Why it matters
Continuing to ease the restrictions on financial relationships with Cuba, the Department of the Treasury's Office of Foreign Assets Control (OFAC) announced additional policy changes to "remove existing restrictions on payment and financing terms for authorized exports and reexports to Cuba of items other than agriculture items and commodities," as well as establishing "a case-by-case licensing policy for exports and reexports of items to meet the needs of the Cuban people, including those made to Cuban state-owned enterprises." Depository institutions in the United States are now permitted to provide financing for authorized exports and reexports (including issuing a letter of credit) with the elimination of the restriction to only cash in advance or third-country financing. However, the amendments—which also lift limits on travel and telecommunications—may be the end of the actions permissible by President Barack Obama's administration without Congress formally lifting the embargo against Cuba. The expansion of commercial relationships with Cuba will continue to be a focus for many businesses which eye residents of Cuba, and individuals and businesses with ties to Cuba, as potential areas of growth.

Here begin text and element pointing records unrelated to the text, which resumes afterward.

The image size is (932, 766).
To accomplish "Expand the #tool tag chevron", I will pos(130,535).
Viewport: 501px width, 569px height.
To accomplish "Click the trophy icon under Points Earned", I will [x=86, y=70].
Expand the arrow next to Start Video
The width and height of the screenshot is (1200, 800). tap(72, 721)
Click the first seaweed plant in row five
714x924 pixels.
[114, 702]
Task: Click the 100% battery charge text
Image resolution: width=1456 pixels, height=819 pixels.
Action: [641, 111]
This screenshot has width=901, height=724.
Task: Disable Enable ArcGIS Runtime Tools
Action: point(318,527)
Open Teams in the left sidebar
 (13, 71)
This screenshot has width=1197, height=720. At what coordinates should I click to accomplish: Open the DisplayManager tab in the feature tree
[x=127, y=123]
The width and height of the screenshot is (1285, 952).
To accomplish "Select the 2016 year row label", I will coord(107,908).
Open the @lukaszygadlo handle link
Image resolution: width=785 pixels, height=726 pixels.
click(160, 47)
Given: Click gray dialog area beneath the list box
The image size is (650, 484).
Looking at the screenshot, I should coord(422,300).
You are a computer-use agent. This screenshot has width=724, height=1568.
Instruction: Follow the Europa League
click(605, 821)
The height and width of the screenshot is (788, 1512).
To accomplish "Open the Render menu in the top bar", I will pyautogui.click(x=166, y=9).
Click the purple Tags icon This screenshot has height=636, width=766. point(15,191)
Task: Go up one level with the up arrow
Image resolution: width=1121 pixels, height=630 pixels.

In furtherance of President Barack Obama's efforts to improve relations between Cuba and the United States, the Department of the Treasury's Office of Foreign Assets Control (OFAC) and the Department of Commerce's Bureau of Industry and Security (BIS) announced new amendments to the Cuban Assets Control Regulations and Export Administration Regulations.
In 2014, the President advocated for a changed position with regard to Cuba and began the process of reconnecting the two countries. Last year, a Florida bank became the first in 50 years to engage in direct transactions with a Cuban bank. Although the U.S. trade embargo remains in place (and requires congressional approval to be lifted), both the BIS and OFAC have issued regulations to allow U.S. banks to open correspondent accounts in Cuban banks and permitted American travelers to use credit and debit cards on the island.
Now the agencies have opened the door even further. With new amendments that took immediate effect in late January, the BIS and OFAC removed financing restrictions for most types of authorized exports, allowing payment of cash in advance, sales on an open account, and financing by third-country financial institutions or U.S. financial institutions.
Pursuant to the changes, Section 515.533(a) of the Cuban Assets Control Regulations (CACR) was amended to remove the previous limitations on payment and financing terms for exports and reexports of items other than agriculture items or commodities to Cuba. Where only third-country financing or cash in advance was permitted, sales on an open account are now allowed by the regulations.
"Depository institutions … are authorized to provide financing for exports or reexports of items, other than agricultural items or commodities, authorized pursuant to Section 515.533, including issuing, advising, negotiating, paying, or confirming letters of credit (including letters of credit issued by a financial institution that is a national of Cuba), accepting collateral for issuing or confirming letters of credit, and processing documentary collections," according to the amendments.
Previously, financing provided for exporters was limited to cash-in-advance payments or through third countries.